What to work on:
Can you resume the passage on Bazterrica's slaughterhouse novel, picking up after its last sentence?

Text block:
__________

Similarly, Bazterrica’s slaughterhouse novel tells of a future Argentina in which an animal-transmitted disease has made all forms of meat uneatable. Bazterrica pushes the boundaries of the world-recognized Argentinian passion for meat consumption and stretches it to the point that people have started to eat other human beings to replace animal meat. The shared narrative premise between Bazterrica’s and D’Lacey’s novel allows us to read in Cadáver exquisito some of the topics that Aldana Reyes finds in Meat:
Meat’s horrific premise is
based on the possibility of humans being reduced to their flesh and on the subsequent loss of their rights as
individuals. The process whereby
one becomes meat in Abyrne
is directly connected to a
stripping down of a citizen’s rights in a manner reminiscent of Giorgio Agamben’s
discussion on bare life and the victims
of the Holocaust. (116)
Cadáver exquisito centers around a seemingly dubious,
dull, low-scale executive in a human slaughterhouse.13 The
industrial killing of these people, who have
been stripped of their citizenship and converted into meat, plays with
the same tropes that Aldana
Reyes has proposed
for the narratives he has named
“Slaughterhouse Novel”:
The slaughterhouse novel relishes
the “transmut[ing] of life into meat,” namely, the transformation of the
individual into a dehumanized object fit for
consumption and exchange. The moment of horror is not just triggered by the realization that one is about to be
eaten, or even by a regression into an
animalistic state of being, but by the contemplation that the body is the only plane of empiric certainty. (121)

__________

Information supplied:

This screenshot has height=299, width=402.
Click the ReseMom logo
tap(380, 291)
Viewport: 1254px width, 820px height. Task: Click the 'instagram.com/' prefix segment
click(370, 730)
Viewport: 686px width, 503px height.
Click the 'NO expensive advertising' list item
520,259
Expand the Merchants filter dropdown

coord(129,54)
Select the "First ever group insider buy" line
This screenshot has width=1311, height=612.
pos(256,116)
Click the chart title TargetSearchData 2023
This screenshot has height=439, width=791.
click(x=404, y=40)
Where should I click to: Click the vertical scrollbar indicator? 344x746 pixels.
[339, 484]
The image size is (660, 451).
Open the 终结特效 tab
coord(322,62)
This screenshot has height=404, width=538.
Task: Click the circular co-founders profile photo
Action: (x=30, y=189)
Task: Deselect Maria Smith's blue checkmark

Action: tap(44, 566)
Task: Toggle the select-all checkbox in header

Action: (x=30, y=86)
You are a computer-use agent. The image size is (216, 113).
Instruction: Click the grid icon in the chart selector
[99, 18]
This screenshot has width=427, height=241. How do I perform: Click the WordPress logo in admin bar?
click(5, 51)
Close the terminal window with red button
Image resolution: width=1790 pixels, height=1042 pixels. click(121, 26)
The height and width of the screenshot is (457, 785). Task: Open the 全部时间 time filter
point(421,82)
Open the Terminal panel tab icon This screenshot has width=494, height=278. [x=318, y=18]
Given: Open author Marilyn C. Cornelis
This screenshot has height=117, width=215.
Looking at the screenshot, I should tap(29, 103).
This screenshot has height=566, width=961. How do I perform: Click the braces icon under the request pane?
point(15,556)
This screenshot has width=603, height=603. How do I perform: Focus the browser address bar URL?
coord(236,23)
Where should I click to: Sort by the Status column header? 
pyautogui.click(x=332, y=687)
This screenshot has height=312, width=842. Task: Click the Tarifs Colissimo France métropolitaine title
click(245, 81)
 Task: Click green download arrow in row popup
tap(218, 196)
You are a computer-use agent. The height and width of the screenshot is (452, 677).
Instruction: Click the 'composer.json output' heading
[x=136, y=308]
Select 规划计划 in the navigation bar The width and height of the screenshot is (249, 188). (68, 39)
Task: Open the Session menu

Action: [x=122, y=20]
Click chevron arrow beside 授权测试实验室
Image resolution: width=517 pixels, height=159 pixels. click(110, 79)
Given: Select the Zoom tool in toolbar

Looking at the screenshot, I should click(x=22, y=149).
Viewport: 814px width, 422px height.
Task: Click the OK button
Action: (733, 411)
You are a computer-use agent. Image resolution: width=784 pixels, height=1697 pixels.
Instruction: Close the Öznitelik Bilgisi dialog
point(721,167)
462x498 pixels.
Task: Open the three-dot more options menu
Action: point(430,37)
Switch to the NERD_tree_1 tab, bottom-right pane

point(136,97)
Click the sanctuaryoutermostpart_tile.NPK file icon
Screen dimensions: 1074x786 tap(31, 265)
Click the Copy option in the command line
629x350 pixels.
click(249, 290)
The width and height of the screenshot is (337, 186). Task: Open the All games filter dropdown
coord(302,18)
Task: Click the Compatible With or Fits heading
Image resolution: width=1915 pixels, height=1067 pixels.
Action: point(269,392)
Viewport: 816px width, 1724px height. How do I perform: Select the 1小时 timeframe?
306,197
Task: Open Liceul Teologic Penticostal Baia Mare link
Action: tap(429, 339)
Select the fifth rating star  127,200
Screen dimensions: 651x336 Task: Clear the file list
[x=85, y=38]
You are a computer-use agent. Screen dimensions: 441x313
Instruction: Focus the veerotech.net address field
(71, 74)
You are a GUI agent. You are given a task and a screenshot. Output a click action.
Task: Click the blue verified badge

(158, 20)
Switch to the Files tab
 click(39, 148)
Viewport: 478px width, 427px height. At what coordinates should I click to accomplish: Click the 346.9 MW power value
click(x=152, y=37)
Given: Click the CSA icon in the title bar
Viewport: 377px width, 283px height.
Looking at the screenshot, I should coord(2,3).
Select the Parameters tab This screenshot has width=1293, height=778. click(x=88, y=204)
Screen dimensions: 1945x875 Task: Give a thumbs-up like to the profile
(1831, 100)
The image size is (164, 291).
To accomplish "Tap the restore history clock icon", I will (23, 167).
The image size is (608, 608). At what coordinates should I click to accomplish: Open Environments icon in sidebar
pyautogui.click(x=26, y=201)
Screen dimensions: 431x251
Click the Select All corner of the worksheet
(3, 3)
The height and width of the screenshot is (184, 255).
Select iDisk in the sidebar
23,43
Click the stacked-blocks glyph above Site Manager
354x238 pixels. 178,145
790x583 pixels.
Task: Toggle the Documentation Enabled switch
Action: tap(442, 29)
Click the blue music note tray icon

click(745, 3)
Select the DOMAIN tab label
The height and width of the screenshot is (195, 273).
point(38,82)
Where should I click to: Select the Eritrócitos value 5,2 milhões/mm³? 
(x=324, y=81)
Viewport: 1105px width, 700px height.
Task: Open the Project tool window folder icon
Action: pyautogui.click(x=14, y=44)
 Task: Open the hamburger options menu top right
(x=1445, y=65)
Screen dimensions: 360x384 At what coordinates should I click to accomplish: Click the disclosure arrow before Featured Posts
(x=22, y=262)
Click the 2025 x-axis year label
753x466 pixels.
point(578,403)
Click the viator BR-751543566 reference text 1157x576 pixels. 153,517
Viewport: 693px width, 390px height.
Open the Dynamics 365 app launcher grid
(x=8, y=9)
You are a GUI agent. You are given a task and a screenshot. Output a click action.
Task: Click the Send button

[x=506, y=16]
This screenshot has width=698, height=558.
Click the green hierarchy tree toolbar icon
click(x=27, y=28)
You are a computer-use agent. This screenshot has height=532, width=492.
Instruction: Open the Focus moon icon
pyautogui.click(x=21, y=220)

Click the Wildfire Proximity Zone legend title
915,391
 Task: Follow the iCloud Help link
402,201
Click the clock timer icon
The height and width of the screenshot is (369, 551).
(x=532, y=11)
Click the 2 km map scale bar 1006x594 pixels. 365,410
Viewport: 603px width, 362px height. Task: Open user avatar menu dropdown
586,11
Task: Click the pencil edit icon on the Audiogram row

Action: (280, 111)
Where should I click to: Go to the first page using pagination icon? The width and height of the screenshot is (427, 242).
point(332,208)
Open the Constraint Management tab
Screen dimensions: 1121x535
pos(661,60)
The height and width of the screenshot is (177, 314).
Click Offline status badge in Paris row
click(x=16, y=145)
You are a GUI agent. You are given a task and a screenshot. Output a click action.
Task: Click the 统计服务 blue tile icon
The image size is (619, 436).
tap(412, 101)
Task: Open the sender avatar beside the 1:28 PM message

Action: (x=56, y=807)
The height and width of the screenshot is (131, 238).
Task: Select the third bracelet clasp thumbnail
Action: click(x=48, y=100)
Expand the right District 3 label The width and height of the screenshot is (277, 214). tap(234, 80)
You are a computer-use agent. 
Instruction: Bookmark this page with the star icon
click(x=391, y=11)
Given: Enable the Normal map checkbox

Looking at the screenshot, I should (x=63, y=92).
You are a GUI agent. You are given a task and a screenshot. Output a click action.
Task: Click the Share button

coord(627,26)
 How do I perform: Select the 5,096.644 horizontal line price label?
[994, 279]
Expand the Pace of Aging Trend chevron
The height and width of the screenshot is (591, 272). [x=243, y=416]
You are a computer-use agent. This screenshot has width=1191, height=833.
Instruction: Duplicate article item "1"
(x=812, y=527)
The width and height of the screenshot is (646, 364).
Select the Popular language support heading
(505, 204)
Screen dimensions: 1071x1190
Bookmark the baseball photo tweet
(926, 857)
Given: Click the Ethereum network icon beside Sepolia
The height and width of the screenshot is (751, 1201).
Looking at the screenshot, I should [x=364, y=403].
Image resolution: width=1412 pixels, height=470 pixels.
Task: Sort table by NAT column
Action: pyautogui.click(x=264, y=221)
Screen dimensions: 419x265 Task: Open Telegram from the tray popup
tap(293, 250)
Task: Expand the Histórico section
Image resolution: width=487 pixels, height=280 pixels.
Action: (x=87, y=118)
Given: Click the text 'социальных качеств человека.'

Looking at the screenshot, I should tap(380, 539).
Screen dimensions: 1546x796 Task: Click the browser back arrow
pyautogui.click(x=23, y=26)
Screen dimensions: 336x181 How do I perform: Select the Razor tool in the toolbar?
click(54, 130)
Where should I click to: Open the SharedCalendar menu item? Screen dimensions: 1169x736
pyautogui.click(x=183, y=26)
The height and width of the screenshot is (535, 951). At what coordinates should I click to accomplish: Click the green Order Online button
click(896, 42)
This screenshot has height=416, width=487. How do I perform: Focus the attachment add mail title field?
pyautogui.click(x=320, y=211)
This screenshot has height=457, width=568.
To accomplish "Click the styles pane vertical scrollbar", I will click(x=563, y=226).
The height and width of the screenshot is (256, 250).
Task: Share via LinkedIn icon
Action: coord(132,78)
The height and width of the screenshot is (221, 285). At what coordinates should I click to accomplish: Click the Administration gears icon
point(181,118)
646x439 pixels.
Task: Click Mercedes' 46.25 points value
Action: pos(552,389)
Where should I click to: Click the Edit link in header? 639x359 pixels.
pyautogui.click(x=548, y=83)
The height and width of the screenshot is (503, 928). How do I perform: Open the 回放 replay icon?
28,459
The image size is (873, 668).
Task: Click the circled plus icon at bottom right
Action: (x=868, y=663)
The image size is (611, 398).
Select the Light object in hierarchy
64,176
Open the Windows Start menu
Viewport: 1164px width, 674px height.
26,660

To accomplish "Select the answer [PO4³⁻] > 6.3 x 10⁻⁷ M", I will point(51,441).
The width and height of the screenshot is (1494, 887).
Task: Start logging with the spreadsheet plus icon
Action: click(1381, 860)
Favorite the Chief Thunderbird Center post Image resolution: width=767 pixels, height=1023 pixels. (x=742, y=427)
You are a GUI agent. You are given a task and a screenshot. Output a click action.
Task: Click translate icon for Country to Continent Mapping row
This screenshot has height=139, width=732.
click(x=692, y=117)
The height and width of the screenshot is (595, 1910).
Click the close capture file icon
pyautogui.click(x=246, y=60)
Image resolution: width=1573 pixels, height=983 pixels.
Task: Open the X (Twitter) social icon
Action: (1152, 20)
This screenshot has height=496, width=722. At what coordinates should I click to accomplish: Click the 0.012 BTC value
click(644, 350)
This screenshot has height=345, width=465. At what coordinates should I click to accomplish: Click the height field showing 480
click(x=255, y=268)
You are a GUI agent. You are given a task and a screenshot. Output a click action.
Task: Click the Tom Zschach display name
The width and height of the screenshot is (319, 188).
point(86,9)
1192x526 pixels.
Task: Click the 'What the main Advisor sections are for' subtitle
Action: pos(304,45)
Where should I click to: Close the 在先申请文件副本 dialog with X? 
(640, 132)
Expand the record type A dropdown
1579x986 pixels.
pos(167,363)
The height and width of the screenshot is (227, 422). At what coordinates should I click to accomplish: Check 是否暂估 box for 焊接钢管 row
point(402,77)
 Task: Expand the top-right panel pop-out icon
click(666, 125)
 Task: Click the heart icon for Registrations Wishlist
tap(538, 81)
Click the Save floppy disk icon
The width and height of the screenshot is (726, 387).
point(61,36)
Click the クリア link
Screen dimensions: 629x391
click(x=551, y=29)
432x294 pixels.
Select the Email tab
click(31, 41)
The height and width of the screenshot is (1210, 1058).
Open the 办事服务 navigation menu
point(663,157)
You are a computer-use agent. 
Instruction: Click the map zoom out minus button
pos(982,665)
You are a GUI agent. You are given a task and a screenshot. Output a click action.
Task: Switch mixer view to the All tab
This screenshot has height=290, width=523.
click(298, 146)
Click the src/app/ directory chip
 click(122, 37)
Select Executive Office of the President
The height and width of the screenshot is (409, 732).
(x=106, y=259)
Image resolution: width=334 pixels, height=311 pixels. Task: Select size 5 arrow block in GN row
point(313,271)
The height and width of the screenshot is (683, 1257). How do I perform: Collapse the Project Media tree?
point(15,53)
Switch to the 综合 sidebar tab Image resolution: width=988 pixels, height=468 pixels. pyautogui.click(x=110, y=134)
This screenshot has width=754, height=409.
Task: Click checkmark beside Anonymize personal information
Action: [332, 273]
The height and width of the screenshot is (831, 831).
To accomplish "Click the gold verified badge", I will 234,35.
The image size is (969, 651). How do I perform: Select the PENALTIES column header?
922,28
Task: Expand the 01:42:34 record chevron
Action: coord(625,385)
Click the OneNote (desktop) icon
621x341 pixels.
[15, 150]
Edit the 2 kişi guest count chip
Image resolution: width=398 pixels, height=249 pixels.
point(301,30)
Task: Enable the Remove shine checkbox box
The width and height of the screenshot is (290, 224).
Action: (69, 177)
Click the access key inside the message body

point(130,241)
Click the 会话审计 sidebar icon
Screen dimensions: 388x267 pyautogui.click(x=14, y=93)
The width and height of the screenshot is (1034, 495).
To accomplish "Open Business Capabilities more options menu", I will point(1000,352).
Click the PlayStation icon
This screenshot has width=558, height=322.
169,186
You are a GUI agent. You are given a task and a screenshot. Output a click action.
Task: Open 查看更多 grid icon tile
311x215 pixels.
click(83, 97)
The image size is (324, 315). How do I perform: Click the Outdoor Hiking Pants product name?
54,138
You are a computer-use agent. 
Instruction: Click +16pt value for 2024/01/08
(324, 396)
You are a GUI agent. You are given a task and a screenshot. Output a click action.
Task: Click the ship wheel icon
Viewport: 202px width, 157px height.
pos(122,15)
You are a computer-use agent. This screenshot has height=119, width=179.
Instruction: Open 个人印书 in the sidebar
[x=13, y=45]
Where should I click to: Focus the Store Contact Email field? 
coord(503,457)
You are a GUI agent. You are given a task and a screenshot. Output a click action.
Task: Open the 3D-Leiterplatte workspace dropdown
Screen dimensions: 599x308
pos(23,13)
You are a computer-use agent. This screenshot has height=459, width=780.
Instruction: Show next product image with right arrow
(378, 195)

__________

Response to this task:
While it is impossible to read Bazterrica’s novel without the context of the tropes of the slaughterhouse novel genre, it is also impossible to read it without the larger context of Argentinian literature. Apart from the Martín Fierro subversion that I have already referred to in Nielsen’s novel and that repeats in this novel, we need to consider another canonical Argentinian text. In 1871, El matadero [The Slaughter Yard], written by Esteban Echeverría between 1838 and 1840, was published for the first time. The narrative, told in a Romantic/Gothic style, revolves around a group of low-life butchers and their daily routine of slaughtering cattle in a slaughter yard in old Buenos Aires. In Echeverría’s short story, the butchers are so used to slaughtering cattle in perverse, sadistic ways that when they come across a political rival, they take him to a shack at the end of the slaughter yard and proceed to torture and kill him. Thus, the idea of transforming human flesh into something resembling meat, while not entirely developed by Echeverría, is to be found in the origins of Argentinian literature."